クローゼットの中には、ありとあらゆる機械がパズルのように敷き詰められていた。実は、これがパソコンの本体なのだ。机に置いてあるのはただの画面である。
桜木はパソコンの起動ボタンを押した。すると、パソコンたちは目をさまし、ファンが回り始める音とともに、ポツポツと明かりがついた。
やかんがお湯が沸いたと泣き始めたので、桜木はコンロを止め、お湯を魔法瓶の中に入れた。それを机の上に置き、コップにお湯を注いだ。

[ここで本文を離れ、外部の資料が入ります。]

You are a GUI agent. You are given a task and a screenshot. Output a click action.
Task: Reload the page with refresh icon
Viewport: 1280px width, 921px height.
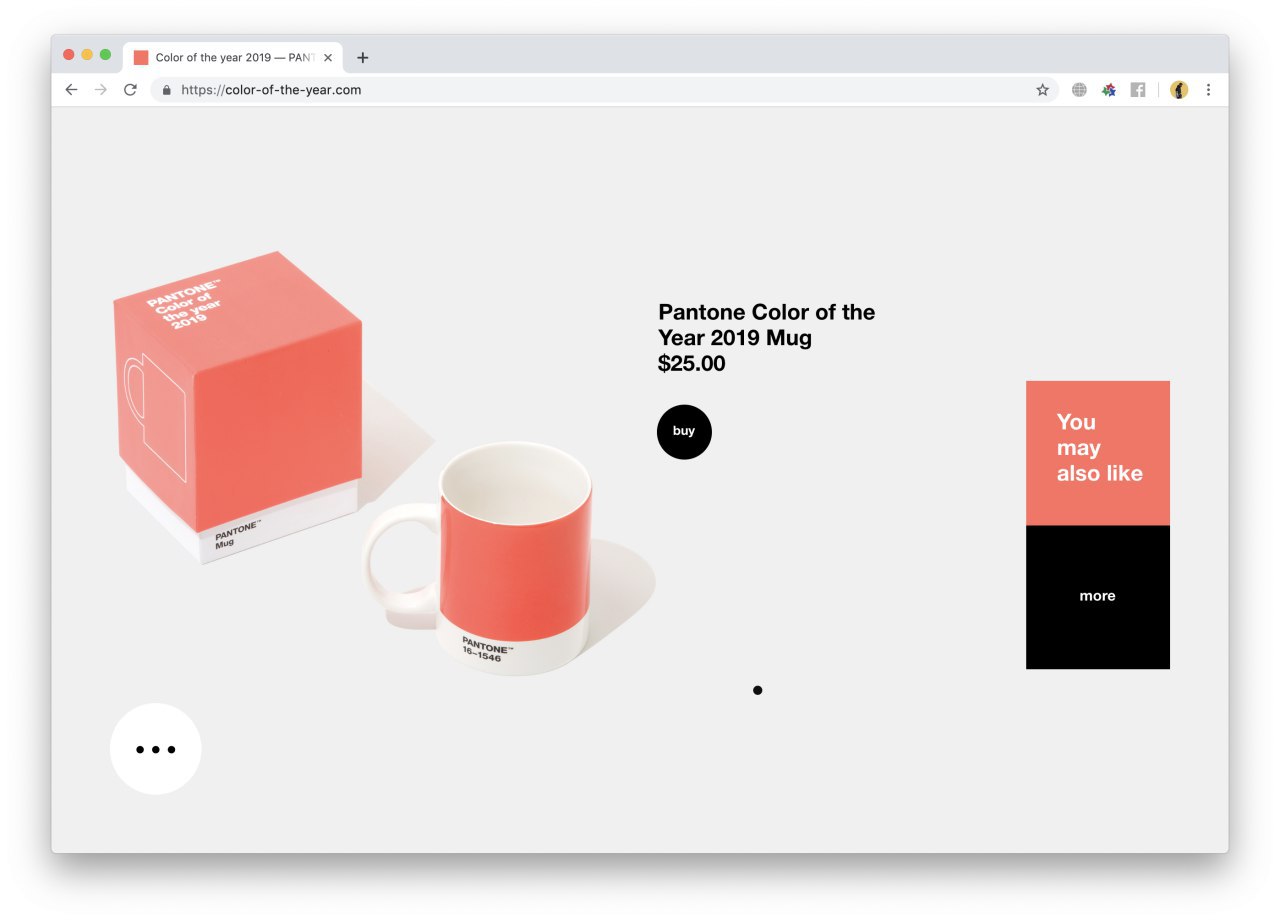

それをそのままにし、服を脱ぎ始めた。下着も脱ぎ全裸になると、脱いだ服を綺麗にたたみ、冷蔵庫の中に入れた。身につけているものは、眼鏡だけと言う変態ぶりだ。代わりに、タオルを二枚取り出した。肌触りのいいお気に入りのタオルだ。それを、パソコン前の椅子にかぶせた。座る部分と、背もたれの部分だ。
椅子の座り心地を確かめ(冷蔵庫で冷やされていたため「うひゃあ」という声が出た)。「よし」と一言言い、桜木は再度、冷蔵庫に向かった。
冷蔵庫から取り出したのは、点滴だった。食事を取れない患者が、血管から栄養を取るためのものだ。
桜木はそれを手に取り、部屋の隅にあった点滴スタンドにつけた。そして、腕をガーゼで消毒した跡、点滴を自分の左腕に刺し、テープで固定した。
桜木は点滴スタンドを机のとなりに持って行き、椅子に座った。そして、リモコンで照明を操作すると、部屋の明かりは、パソコン周辺だけになった。桜木の舞台がつくられたのだ。
「よーし準備完了」桜木はそう言うと、ポケットから、スマホを取り出そうとした。
もちろんポケットはない。全裸だからだ。ここに女子限定のポケットがあるから、そこに入れられればなぁ……と桜木は思い、一人でにやけた。
桜木は自分の間抜けさにため息をつきながら、点滴スタンドを引き連れ、冷蔵庫の中の服をあさり、ポケットからスマホを取り出した。
椅子に戻り、パソコンにスマホをつなげた。
このスマホには、あらゆる情報が転送されており、桜木が眼鏡を通して見た映像も入っていた。そう、眼鏡にはカメラがついていたのだ。
桜木は、眼鏡の映像をパソコンに取り込み、それを再生した。
今日、病院で黒菜と会った時の映像が、真ん中の画面に映る。黒菜が別れ際、手を振っているところだ。桜木は、マウスを操作し、黒菜の手のひらがしっかり映っている場面で一時停止した。
そして、黒菜の手を拡大し、それをスキャンした。すると、右隣の画面に、黒菜の指紋と手形が、詳細に表示された。
次に、飛行機を見たときの映像を確認した。窓についた手形を、さっきと同じ要領で分析する。その手形の詳細が、左側の画面に表示された。
桜木は、無表情でマウスを操作した。
飛行機の手形と、黒菜の手形が一致した。
桜木は、ニッコリと笑った。瞳の中にパソコンの画面が映り込む。
「もしかして、空も飛べるのかな? ふふふ……」桜木は、手を擦り合わせ、身をのりだし、ものすごいスピードでキーボードを打ち始めた。